Through fundraiser organizer Peter Kaslauskas ’87, another former teammate, Tenczar contacted Boutin, who lives in Plymouth, Mass., and works as a private hitting instructor. The two began corresponding regularly.

Boutin’s best hopes for a good transplant match were his brother and sister. However, testing revealed that neither was compatible. Boutin was placed on an organ donor list, but was facing a lengthy wait for a new kidney. His kidneys were functioning at about five percent of their capacity. Dialysis seemed inevitable.

Tenczar felt helpless in his quest to support his friend. He and his family (wife Jennifer and their teenage sons) kept Boutin in their prayers, and their church prayed for his recovery. During one of Tenczar and Boutin’s many conversations over the summer, the Bobs realized they had the same blood type (B+), a key to a good match.

“The light bulb went off in my head immediately,” Tenczar says. “I didn’t say anything to Bob, but I did some research on the internet about what it meant to be an organ donor. In the end, I realized it was possible. I was a little hesitant and spoke to my wife, who gave her full support to the idea.”

Boutin was overwhelmed when Tenczar told him he planned to go through the battery of tests to determine whether he would be a suitable match.

“My first emotion was guilt: Was I truly deserving of that gift from someone?” Boutin says. “The next thing I felt was gratitude. I was amazed that he would make that kind of sacrifice.”

After some initial compatibility tests in Seattle, Tenczar flew to Mass. General for three days of more extensive evaluation in mid-September. During his stay, he visited with Boutin, the first time they had seen each other since the wedding of teammate Billy Mitchell ’87 in 1998.

“When I met Bob, it was clear that his health wasn’t great,” Tenczar remembers. “I couldn’t imagine what he was going through.”

A month later, Tenczar received word that he had been approved as a kidney donor. The procedure was scheduled for the morning of Nov. 26. Within hours, it was clear the transplant had been a success. The players’ wives, Jennifer and Laura, shuttled between their husbands’ recovery wards to monitor their progress.

“I was thrilled when I heard the kidney was functioning,” Tenczar recalls. “A transplant advocate came into my room and said, ‘I hear it’s quite a kidney. It started for Bob right away.’ ”

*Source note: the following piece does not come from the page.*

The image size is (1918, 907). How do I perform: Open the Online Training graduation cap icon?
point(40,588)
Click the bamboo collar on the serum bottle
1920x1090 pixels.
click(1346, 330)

Tenczar visited Boutin in his room the next day, and could already see a big change in his friend’s condition. “I was absolutely overjoyed that his color was coming back and he looked so good,” Tenczar says. “I was yelling so loudly that they had to tell me to keep quiet.”

Tenczar left the hospital on Thanksgiving, a day before Boutin. Neither has suffered any complications since surgery. Now that his health has improved, Boutin will soon return to the pancreas transplant list. The wait for the organ should not be long.

Boutin is still astounded at the level of support he received from his Brandeis family during his medical crisis. Kaslauskas put together the fundraiser; former teammate Dwayne Follette ’84 and ex-Judges assistant coach Kevin O’Brien stepped in to work with Boutin’s hitting students while he was out; and dozens of other people visited or expressed their well wishes.

“The Brandeis community was amazing,” Boutin says. “They were all there for me.”

While Boutin may have received the most tangible benefit – a working kidney – Tenczar has also been positively affected by the experience.

“It’s a very fulfilling thing to do,” Tenczar says. “I feel better psychologically and emotionally from giving this gift to someone who is very deserving.”

Additionally, Tenczar reconnected with his Brandeis past. He heard from Coach Pete Varney, corresponded with many former Judges and received a visit from teammate Ron Russell ’85 in the hospital.

“This has stirred in me the realization of how much Brandeis means to me and how we had all drifted apart,” he says. “I definitely plan to re-engage with Brandeis.”